++++ EXTRACT TO READ

See this post here for more on EdCentral’s take on the higher education-related budget savings in the bill. 

An agreement announced last night by a congressional budget conference committee would raise the appropriations spending limit for the current fiscal year, restore some of the anticipated budget cuts over this and next year, and reduce spending on certain student loan policies as a way to pay for the bill. One thing it wouldn’t do, though, is guarantee federal programs will actually be funded after January 15.

That’s because the bill is designed to revise spending caps already set out in law, rather than to provide the actual spending. The conference committee, which was spawned in the wreckage of the October federal government shutdown, was tasked with identifying an agreement on a budget resolution between the House and Senate. The negotiators had just two months to resolve their differences and produce legislation that Congress could vote on. They came in just under the wire, with legislative text available this morning, only three days before the House plans to adjourn its session for the remainder of the calendar year.

++++++++
++++ DATA EXCERPTS

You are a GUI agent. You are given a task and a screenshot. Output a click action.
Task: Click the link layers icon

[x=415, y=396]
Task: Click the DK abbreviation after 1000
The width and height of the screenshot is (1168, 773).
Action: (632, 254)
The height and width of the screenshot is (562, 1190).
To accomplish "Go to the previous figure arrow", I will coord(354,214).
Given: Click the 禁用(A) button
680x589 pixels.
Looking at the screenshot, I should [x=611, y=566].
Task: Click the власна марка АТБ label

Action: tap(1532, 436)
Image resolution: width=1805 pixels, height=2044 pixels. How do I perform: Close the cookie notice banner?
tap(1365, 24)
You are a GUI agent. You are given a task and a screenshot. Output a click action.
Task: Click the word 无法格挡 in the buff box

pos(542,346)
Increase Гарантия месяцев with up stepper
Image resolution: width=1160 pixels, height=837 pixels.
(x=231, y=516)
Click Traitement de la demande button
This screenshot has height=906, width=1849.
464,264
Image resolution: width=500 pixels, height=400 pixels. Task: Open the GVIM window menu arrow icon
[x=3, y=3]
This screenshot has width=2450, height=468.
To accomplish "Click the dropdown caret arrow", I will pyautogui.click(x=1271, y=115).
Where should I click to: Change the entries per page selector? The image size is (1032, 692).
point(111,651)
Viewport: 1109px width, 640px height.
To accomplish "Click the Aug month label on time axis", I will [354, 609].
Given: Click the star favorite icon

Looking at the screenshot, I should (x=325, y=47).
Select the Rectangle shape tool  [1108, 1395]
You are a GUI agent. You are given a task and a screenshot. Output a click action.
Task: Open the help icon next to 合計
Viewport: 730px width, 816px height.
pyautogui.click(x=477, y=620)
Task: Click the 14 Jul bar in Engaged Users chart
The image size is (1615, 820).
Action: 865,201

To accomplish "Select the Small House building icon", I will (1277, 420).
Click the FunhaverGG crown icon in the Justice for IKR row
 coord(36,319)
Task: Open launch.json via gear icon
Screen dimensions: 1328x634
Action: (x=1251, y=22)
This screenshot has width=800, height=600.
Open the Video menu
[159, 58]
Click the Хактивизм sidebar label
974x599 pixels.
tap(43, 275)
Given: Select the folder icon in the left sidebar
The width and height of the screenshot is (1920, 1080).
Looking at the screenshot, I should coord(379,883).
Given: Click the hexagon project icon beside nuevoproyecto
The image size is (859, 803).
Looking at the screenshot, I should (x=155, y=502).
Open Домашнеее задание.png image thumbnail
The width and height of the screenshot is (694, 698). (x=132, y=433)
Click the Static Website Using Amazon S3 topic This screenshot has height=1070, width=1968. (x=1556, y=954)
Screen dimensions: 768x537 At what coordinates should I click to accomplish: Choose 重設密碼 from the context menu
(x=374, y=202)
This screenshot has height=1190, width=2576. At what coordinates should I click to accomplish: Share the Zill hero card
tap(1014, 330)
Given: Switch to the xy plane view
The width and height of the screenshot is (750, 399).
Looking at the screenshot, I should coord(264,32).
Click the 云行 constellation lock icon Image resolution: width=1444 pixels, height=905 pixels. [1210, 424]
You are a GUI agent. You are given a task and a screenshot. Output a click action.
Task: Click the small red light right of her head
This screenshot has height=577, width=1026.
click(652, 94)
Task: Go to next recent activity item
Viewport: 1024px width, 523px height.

++++++++

> [SHORT PROBLEM A]: Arrange the records from the line with "Given: Select the" up to and including the final line of the records as a JSON list of strings, one string per line, with blank lines omitted.
> [SHORT PROBLEM B]: Pick up the passage on the congressional budget agreement after its last sentence and continue it.
The passage on the congressional budget agreement and the records are unrelated material.

> [EXERCISE OUTPUT A]:
[
  "Given: Select the folder icon in the left sidebar",
  "The width and height of the screenshot is (1920, 1080).",
  "Looking at the screenshot, I should coord(379,883).",
  "Given: Click the hexagon project icon beside nuevoproyecto",
  "The image size is (859, 803).",
  "Looking at the screenshot, I should (x=155, y=502).",
  "Open Домашнеее задание.png image thumbnail",
  "The width and height of the screenshot is (694, 698). (x=132, y=433)",
  "Click the Static Website Using Amazon S3 topic This screenshot has height=1070, width=1968. (x=1556, y=954)",
  "Screen dimensions: 768x537 At what coordinates should I click to accomplish: Choose 重設密碼 from the context menu",
  "(x=374, y=202)",
  "This screenshot has height=1190, width=2576. At what coordinates should I click to accomplish: Share the Zill hero card",
  "tap(1014, 330)",
  "Given: Switch to the xy plane view",
  "The width and height of the screenshot is (750, 399).",
  "Looking at the screenshot, I should coord(264,32).",
  "Click the 云行 constellation lock icon Image resolution: width=1444 pixels, height=905 pixels. [1210, 424]",
  "You are a GUI agent. You are given a task and a screenshot. Output a click action.",
  "Task: Click the small red light right of her head",
  "This screenshot has height=577, width=1026.",
  "click(652, 94)",
  "Task: Go to next recent activity item",
  "Viewport: 1024px width, 523px height."
]

> [EXERCISE OUTPUT B]:
As media reports had suggested, the proposed bill sets the fiscal year 2014 spending target at $1.012 trillion, halfway between where the House and Senate had each voted to set it earlier this year. The House had wanted to set the limit at about $966 billion (the amount laid out in the Budget Control Act of 2011 [BCA] in the event that a sequester was triggered), while the Senate preferred to revert to the BCA’s pre-sequestration trigger limit of $1.058 trillion. That $92 billion difference proved too much to overcome in appropriating spending, and precipitated the government shutdown. The new limit splits the difference exactly.

The proposed higher limit also means that, if Congress passes the bill, it will avert the $18 billion, across-the-board cuts that were expected to hit federal programs in mid-January under the BCA. The 2014 sequester would have been the second straight year of mid-year budget cuts. Last year’s cuts hit education programs hard —especially Head Start, which lost 57,000 slots—as grantees struggled to swallow the cuts while maintaining services to students. Instead, the bill redistributes about $63 billion savings to provide approximately an extra $22 billion to non-security spending in 2014 and about $9 billion the following year.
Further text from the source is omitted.